State-based provider groups scrambled to head off the legislation in the Senate.

With upcoming elections in January in Georgia, GOP Sens. David Perdue and Kelly Loeffler are defending battleground seats that will decide control of the Senate. The Medical Association of Georgia said it didn’t comment on specifically on provisions under discussion this week, but outlined the group’s policy priorities generally.

“We also emphasized the need for lawmakers to take enough time to ensure that any legislation won’t harm physicians or destabilize the health care system,” said Medical Association of Georgia spokesman Tom Kornegay.

Aides and lobbyists said that the Greater New York Hospital Association likely made its views on the surprise billing deal’s progress known to Senate Minority Leader Chuck Schumer (D-N.Y.), but both GNYHA and Schumer declined to comment on the issue.

Senate Minority Leader Mitch McConnell (R-Ky.) has not been enthusiastic about the issue, and the Kentucky Hospital Association has stated that it prefers a solution that allows insurers and providers to negotiate payment rates. The Kentucky Hospital Association did not respond to an inquiry on whether it has reached out to McConnell on the issue in recent days.

McConnell has balked at surprise billing reform so far because it divides his caucus, and five GOP senators sent him a letter on Dec. 4 staking out their opposition to including surprise billing reform in year-end legislation.

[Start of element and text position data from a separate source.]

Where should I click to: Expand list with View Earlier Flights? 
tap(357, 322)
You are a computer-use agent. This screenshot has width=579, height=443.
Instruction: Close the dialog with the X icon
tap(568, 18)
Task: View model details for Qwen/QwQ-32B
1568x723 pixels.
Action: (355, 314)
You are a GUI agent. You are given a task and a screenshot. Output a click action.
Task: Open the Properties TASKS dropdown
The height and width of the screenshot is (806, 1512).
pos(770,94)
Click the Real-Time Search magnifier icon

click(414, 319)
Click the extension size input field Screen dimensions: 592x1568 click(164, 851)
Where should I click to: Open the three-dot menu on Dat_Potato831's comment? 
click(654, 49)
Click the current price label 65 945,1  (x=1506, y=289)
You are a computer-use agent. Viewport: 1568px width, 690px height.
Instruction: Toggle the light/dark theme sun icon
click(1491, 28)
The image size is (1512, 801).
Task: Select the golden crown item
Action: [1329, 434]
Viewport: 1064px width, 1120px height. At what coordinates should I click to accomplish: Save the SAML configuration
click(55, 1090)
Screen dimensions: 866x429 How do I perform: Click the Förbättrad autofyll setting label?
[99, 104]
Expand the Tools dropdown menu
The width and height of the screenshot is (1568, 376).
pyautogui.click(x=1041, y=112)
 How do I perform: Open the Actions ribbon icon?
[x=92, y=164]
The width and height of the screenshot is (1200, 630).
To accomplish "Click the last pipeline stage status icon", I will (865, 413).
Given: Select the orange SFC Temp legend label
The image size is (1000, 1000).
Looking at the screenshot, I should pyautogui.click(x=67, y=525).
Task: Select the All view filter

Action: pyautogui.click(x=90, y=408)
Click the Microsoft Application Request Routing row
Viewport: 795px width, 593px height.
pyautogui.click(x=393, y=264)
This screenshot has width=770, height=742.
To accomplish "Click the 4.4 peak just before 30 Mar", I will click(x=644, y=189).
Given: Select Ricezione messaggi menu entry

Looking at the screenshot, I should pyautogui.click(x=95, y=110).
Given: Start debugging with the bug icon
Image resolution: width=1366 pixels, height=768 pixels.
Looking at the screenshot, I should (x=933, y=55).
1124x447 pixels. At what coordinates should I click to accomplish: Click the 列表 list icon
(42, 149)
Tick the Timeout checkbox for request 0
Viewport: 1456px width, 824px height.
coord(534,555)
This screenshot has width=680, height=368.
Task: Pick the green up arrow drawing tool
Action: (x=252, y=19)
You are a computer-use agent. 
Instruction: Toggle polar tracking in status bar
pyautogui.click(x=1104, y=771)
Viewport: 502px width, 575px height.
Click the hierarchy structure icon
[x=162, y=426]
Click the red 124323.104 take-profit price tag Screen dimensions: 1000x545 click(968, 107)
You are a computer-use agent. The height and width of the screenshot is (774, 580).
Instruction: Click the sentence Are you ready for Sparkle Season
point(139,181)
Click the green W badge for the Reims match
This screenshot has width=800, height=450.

“Short circuiting the Senate’s work on this topic by including rate setting in a must pass end-of-year legislative vehicle will leave patients with fewer choices, and will embolden those who believe the federal government should manage complex health care matters,” wrote Sens. Marsha Blackburn (R-Tenn.), Ron Johnson, (R-Wisc.), Roger Wicker (R-Miss.), Rand Paul (R-Ky.) and Mike Lee (R-Utah).

In some ways dynamics are similar to last year’s December surprise billing fight, when a similar group of leaders failed to tack surprise billing onto appropriations legislation.

“They tried to run the same outdated strategy they did last year and got beat again,” a provider lobbyist said.

However, 2020 has altered the calculations somewhat. Some had hoped that Sen. Lamar Alexander’s (R-Tenn.) retirement would soften McConnell toward his legacy issue, though the prospect looks unlikely. House Democrats are also facing a much narrower majority next Congress, which will make it harder to muscle through controversial healthcare legislation.

Lawmakers are negotiating ahead of an expected Dec. 18 government funding deadline.